DML (Data Manipulation Language) is the subset of SQL used to work with the data inside the structures that DDL defines. Almost all day-to-day SQL is DML. The keywords are:

  • SELECT — retrieve rows from one or more tables. See SELECT statement.
  • INSERT — add new rows.
  • UPDATE — modify existing rows.
  • DELETE — remove specific rows.

A new row is inserted with the column names and values explicit:

INSERT INTO students
    (student_id, first_name, family_name, student_status,
     phone, major_code, supervisor_code)
VALUES
    (20201456, 'Mike', 'Smith', 'P', '+1 343 333', 10, 14);

Naming the columns is wordier than INSERT INTO students VALUES (...) (which assumes all columns in declared order), but it’s robust to schema changes — adding a column later doesn’t break this statement.
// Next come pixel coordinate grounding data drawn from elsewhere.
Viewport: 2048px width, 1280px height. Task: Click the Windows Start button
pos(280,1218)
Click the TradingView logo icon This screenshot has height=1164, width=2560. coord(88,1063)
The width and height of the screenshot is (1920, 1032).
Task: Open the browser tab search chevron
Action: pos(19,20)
Existing rows are modified with UPDATE ... SET ... WHERE ...:

UPDATE students
SET phone = '+1 343 444'
WHERE student_id = 20201456;

The WHERE clause is essential — UPDATE students SET phone = '...' without it would set every student’s phone number to the same value.

Rows are removed with DELETE FROM ... WHERE ..., also with the WHERE clause as the load-bearing piece. DELETE FROM students with no WHERE empties the entire table, which is sometimes what you want and usually isn’t.

For aggregating, joining, and shaping queries — JOIN, GROUP BY, HAVING, ORDER BY, LIMIT — see the SELECT statement note. The other three SQL sub-languages are DDL for structure, DCL for permissions, and TCL for transactions.